* WRITTEN REQUEST 1
Lay out the entries starting at the line that contains "Channel [668, 1502]" and ending at the line that contains "pyautogui.click(x=697, y=493)" as a Markdown table with the columns Row and Line, numbering each row and leaving out blank lines.

* DOCUMENT
....
# The most dilapidated barn in the Upper Peninsula



## danny67 (Nov 27, 2012)

I drive by this barn several times a year on my way to the cabin. Every spring I am amazed it withstood another UP winter. If you ever have driven the M28 stretch from Wakefield To Marquette, then you have passed this barn somewhere near Watton.

What kind of maintenance do you think this barn needs? :? Anyhoo, just wanted to share, eh.


----------



## PrivatePilot (Dec 7, 2009)

There's one I pass every now and then while at work that makes that barn look downright serviceable. I think it's actually performing some sort of crime against physics as I can't see now the loft is still standing while everything underneath has seemingly rotted, fallen, or blown away.


----------



## MarchingOn (Nov 3, 2013)

I've seen ones in similar shape that were still being used to house animals.


----------



## EponaLynn (Jul 16, 2013)

danny67 said:


> What kind of maintenance do you think this barn needs? :?


Probably a bulldozer and start from scratch!


----------



## NorthernHorse (Jan 11, 2013)

Every time I see a old barn or building like that, all I can wonder is what those old boards would say if they could talk. I'm sure that barn has seen plenty of things in its lifetime lol.


----------



## boots (Jan 16, 2012)

Ahhh. I like seeing old farmsteads. Like NorthernHorse, I wonder how all lived and worked there, and what sort of things went on in the buildings. I have a good imagination and have spent a lot of time in ag and with older ag people. I like their stories.


----------



## 40232 (Jan 10, 2013)

I've always heard these barns hold up for _years_. My great grandma still has her barn from her early wed years. They have up kept it though, so I'm sure that helps


----------



## Zexious (Aug 2, 2013)

What a cool looking building. I don't think I would trust it (in its current state) with animals or people... But I'd want to keep it around. Like Northern said--imagine the stories it could tell<3


----------



## ponyboy (Jul 24, 2008)

Somebody should tear that thing down while the wood is still good for something. There's nothing like a floor made of old barn boards. The metal roof is reusable too.


----------



## Northernstar (Jul 23, 2011)

Welcome to the forum! Yes, I've driven that stretch, as the Lake Superior region from Grand Marais to the Keweenaw has been my favorite hiking spot for many years....._ Love_ the old tumble-down barns and remnants of an era when hardy folk had to scratch a living from a sometimes unforgivable land (N MI winter!) and live a life we couldn't even fathom. Thanks for posting, fellow Michigander!


----------



## ForeverSunRider (Jun 27, 2013)

That creepy moment when you know exactly what barn the OP is talking about...


----------



## Saddlebag (Jan 17, 2011)

I bo't a property that had an old log cabin and barn. The cabin's small size amazed me that people raised a family. Unfortunately they were dilapidated and in the way. A backhoe had them down and hauled away within hours which saddened me thinking of all the strong arm labor and time it took to build them. No chain saws then, strictly swede saw and axe, then skid the logs home with a horse. The logs would be peeled then shaped to interlock at the corners.


----------
....
* INFORMATION PROVIDED

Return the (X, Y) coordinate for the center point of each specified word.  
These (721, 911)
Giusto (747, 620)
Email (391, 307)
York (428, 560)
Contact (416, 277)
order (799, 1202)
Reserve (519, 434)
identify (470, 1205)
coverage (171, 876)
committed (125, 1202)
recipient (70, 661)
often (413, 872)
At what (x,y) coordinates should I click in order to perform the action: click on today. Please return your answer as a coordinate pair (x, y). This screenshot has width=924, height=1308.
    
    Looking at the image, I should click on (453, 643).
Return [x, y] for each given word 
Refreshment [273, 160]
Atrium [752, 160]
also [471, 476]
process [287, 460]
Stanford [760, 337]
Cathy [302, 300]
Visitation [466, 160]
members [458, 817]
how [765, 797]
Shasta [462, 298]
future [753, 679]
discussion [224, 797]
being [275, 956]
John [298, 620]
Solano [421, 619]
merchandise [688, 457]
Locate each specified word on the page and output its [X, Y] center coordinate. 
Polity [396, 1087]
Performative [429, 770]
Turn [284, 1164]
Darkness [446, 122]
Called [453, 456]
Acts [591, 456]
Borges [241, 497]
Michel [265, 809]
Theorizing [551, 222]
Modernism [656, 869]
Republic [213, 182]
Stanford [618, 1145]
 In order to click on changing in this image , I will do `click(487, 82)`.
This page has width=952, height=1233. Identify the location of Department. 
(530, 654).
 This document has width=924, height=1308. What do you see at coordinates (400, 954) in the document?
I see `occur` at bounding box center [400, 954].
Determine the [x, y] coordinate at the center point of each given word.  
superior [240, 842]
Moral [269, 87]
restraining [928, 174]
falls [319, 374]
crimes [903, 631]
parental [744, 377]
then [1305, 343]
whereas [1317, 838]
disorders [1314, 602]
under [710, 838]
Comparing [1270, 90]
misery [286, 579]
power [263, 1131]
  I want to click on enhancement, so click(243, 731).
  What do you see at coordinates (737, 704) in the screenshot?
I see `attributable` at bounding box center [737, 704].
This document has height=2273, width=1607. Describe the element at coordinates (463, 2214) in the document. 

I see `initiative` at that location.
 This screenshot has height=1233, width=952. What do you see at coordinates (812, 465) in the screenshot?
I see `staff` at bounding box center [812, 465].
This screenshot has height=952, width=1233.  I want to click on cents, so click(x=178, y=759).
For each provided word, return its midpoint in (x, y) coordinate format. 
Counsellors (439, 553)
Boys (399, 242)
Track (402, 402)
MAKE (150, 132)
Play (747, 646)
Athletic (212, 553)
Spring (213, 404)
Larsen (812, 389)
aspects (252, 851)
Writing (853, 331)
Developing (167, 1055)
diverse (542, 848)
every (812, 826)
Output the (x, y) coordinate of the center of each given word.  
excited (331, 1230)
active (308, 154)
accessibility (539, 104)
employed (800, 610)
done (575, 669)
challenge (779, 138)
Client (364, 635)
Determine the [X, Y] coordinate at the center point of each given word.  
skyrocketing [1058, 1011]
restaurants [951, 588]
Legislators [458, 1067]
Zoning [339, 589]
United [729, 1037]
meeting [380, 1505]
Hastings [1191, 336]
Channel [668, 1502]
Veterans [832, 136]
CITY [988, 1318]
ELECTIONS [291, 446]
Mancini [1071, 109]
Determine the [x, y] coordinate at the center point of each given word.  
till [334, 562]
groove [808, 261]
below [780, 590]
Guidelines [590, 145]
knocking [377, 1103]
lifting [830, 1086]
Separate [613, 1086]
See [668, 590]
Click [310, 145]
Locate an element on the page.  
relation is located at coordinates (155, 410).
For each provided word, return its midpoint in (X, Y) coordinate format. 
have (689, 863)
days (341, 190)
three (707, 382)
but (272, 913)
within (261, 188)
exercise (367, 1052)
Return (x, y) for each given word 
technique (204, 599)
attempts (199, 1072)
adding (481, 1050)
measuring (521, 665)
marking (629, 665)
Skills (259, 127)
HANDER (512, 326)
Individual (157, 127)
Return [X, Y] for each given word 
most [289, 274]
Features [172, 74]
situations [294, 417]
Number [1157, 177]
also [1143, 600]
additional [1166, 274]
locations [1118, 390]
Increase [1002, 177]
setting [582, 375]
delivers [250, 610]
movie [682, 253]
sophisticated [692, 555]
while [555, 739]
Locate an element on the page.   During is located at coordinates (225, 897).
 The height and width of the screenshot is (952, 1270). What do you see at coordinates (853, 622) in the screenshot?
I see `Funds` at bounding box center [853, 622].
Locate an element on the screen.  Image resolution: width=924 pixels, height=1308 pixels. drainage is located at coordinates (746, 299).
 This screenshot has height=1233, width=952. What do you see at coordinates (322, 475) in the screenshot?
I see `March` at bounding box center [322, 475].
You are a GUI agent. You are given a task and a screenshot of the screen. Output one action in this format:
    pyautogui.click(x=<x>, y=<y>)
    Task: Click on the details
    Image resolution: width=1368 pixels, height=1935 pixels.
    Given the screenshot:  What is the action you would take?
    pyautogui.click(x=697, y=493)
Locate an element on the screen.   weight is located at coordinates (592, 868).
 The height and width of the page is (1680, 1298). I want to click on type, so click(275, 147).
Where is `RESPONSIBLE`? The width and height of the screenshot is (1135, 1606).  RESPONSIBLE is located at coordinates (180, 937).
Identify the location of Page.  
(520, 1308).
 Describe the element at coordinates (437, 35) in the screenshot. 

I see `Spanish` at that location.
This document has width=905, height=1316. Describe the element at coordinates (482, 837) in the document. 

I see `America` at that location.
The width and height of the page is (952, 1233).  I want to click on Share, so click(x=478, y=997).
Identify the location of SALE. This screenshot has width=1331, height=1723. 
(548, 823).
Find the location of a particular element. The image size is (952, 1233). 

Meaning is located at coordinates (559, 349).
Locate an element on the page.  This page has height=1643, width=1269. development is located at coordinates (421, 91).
....
* WRITTEN REQUEST 2
Reproduce the barn thread starting at "## Saddlebag (Jan" and ending at "at the corners.", replacing "backhoe" with "bulldozer".

* WORKED ANSWER 1
| Row | Line |
|---|---|
| 1 | Channel [668, 1502] |
| 2 | Veterans [832, 136] |
| 3 | CITY [988, 1318] |
| 4 | ELECTIONS [291, 446] |
| 5 | Mancini [1071, 109] |
| 6 | Determine the [x, y] coordinate at the center point of each given word.   |
| 7 | till [334, 562] |
| 8 | groove [808, 261] |
| 9 | below [780, 590] |
| 10 | Guidelines [590, 145] |
| 11 | knocking [377, 1103] |
| 12 | lifting [830, 1086] |
| 13 | Separate [613, 1086] |
| 14 | See [668, 590] |
| 15 | Click [310, 145] |
| 16 | Locate an element on the page.   |
| 17 | relation is located at coordinates (155, 410). |
| 18 | For each provided word, return its midpoint in (X, Y) coordinate format.  |
| 19 | have (689, 863) |
| 20 | days (341, 190) |
| 21 | three (707, 382) |
| 22 | but (272, 913) |
| 23 | within (261, 188) |
| 24 | exercise (367, 1052) |
| 25 | Return (x, y) for each given word  |
| 26 | technique (204, 599) |
| 27 | attempts (199, 1072) |
| 28 | adding (481, 1050) |
| 29 | measuring (521, 665) |
| 30 | marking (629, 665) |
| 31 | Skills (259, 127) |
| 32 | HANDER (512, 326) |
| 33 | Individual (157, 127) |
| 34 | Return [X, Y] for each given word  |
| 35 | most [289, 274] |
| 36 | Features [172, 74] |
| 37 | situations [294, 417] |
| 38 | Number [1157, 177] |
| 39 | also [1143, 600] |
| 40 | additional [1166, 274] |
| 41 | locations [1118, 390] |
| 42 | Increase [1002, 177] |
| 43 | setting [582, 375] |
| 44 | delivers [250, 610] |
| 45 | movie [682, 253] |
| 46 | sophisticated [692, 555] |
| 47 | while [555, 739] |
| 48 | Locate an element on the page.   During is located at coordinates (225, 897). |
| 49 |  The height and width of the screenshot is (952, 1270). What do you see at coordinates (853, 622) in the screenshot? |
| 50 | I see `Funds` at bounding box center [853, 622]. |
| 51 | Locate an element on the screen.  Image resolution: width=924 pixels, height=1308 pixels. drainage is located at coordinates (746, 299). |
| 52 |  This screenshot has height=1233, width=952. What do you see at coordinates (322, 475) in the screenshot? |
| 53 | I see `March` at bounding box center [322, 475]. |
| 54 | You are a GUI agent. You are given a task and a screenshot of the screen. Output one action in this format: |
| 55 |     pyautogui.click(x=<x>, y=<y>) |
| 56 |     Task: Click on the details |
| 57 |     Image resolution: width=1368 pixels, height=1935 pixels. |
| 58 |     Given the screenshot:  What is the action you would take? |
| 59 |     pyautogui.click(x=697, y=493) |

* WORKED ANSWER 2
## Saddlebag (Jan 17, 2011)

I bo't a property that had an old log cabin and barn. The cabin's small size amazed me that people raised a family. Unfortunately they were dilapidated and in the way. A bulldozer had them down and hauled away within hours which saddened me thinking of all the strong arm labor and time it took to build them. No chain saws then, strictly swede saw and axe, then skid the logs home with a horse. The logs would be peeled then shaped to interlock at the corners.